Poésie debout à Bédarieux
Le festival Poésie debout à Bédarieux
Cette commune occitane de quelque six mille habitants, lovée au bord de l’Orb, au pied du Larzac, a créé son festival de poésie. «Que peuvent les poètes quand le spectacle du monde se fait de plus en plus désolant, livré aux plus infâmes résurgences et à tous les anathèmes possibles ? », demande André Velter, (prix Mallarmé 1990 et Goncourt Poésie 1996), parrain de cette première édition. Réponse : dans ces paroles de résistance qu’opposèrent aux régimes fascistes René Char ou Antonio Machado tous deux célébrés ici. Sur l’affiche du festival, le visage du poète espagnol, croqué par Ernest Pignon-Ernest.
Textes, musique et cinéma vont, trois jours durant, entraîner les spectateurs sur ces chemins de liberté. Des scènes ouvertes à d’autres voix et un marché des éditeurs de poésie se sont tenus sur la place Pablo Neruda. Et, dans le grand parc de la ville, on a pu entendre Thierry Riou chanter les vers de Victor Hugo, mis en musique par Georges Brassens, de Charles Baudelaire transposés par Serge Gainsbourg et de Louis Aragon, tels que Léo Ferré les a transmis. Avec Marc Roger à la guitare manouche et Jean-Philippe Cazenove à la contrebasse, le chanteur forme le trio L’Air du temps et donne un récital aux accents originaux, teintés par son long séjour au Portugal. Et on a projeté plusieurs films en écho à ces poètes. La ville inaugurera bientôt un nouveau complexe trois salles, baptisé Jean-Claude Carrière, en hommage à cet enfant du pays ( il est né à Colombières-sur-Orb), invité d’honneur du festival.
Caminante (Cheminant) d’Antonio Machado, conception d’Anne Alvaro
Qui, mieux que lui, se tint debout en poésie : « Cuando el jilguero no puede cantar. Cuando el poeta es un peregrino, Cuando de nada nos sirve rezar. Caminante no hay camino, se hace camino al andar… Golpe a golpe, verso a verso » ( Quand le chardonneret ne peut chanter. Quand le poète est un pèlerin, Quand il ne sert à rien de prier. Marchant, il n’y a pas de chemin. Le chemin se fait en marchant… Coup par coup, vers par vers).
Sur ce thème de la pérégrination, Anne Alvaro trace un parcours dans l’œuvre de l’écrivain espagnol : des textes inspirés par sa terre natale, ses rêveries enfantines, sa confrontation avec la mort ; chants de solitude ou vers enjoués dédiés à la nature et aux travaux des champs… Accompagnée par des musiciens hors-pair : Pedro Soler avec sa guitare nerveuse -un grand du jazz et du flamenco- et Gaspar Claus avec son violoncelle endiablé répondent à la comédienne qui scande la langue espagnole avec chaleur. Pour le plus grand plaisir du public de la région, en majorité hispanophone, comme Antoine Martinez, maire de Bédarieux, ancien professeur d’espagnol.

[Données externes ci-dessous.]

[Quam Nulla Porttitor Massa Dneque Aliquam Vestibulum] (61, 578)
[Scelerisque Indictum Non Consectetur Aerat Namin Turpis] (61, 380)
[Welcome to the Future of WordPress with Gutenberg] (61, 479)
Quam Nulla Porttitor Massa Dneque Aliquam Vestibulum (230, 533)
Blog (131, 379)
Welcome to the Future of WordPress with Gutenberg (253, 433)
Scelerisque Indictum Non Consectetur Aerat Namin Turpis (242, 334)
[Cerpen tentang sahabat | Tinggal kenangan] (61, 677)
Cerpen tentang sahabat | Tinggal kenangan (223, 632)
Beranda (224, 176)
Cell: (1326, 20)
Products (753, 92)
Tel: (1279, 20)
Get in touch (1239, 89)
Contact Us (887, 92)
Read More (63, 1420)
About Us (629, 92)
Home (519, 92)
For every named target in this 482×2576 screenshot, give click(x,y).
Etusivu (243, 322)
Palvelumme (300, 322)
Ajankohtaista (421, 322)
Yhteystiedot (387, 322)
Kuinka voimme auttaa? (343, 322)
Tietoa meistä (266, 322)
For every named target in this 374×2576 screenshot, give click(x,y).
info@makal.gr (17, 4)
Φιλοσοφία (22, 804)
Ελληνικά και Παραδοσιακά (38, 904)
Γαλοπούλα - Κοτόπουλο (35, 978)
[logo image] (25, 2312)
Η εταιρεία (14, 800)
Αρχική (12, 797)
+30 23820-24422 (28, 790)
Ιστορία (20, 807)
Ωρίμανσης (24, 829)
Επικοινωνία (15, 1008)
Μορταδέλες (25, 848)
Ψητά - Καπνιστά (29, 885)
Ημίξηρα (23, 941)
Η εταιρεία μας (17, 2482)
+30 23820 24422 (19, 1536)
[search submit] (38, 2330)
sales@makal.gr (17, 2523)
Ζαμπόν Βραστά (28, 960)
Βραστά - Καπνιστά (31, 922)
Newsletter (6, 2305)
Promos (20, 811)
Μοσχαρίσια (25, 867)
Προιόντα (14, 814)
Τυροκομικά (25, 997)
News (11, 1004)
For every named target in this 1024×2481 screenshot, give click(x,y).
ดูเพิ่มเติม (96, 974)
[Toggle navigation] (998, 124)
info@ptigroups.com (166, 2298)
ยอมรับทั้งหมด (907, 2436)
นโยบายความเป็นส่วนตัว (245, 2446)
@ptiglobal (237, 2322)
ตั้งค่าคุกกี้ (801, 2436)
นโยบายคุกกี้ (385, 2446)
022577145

Ce cheminement d’une grande ferveur dévoile le pouvoir du poète. Sans doute son efficacité peut être contestable, face à la férocité des oligarchies, milices et clans, à l’obscurantisme partout renaissant. Pourtant, confiera plus tard un militant chilien du MIR, les chansons d’Antonio Machado lui ont permis, ainsi qu’à ses camarades, de tenir le coup quand ils étaient dans les geôles du général Pinochet, en 1971.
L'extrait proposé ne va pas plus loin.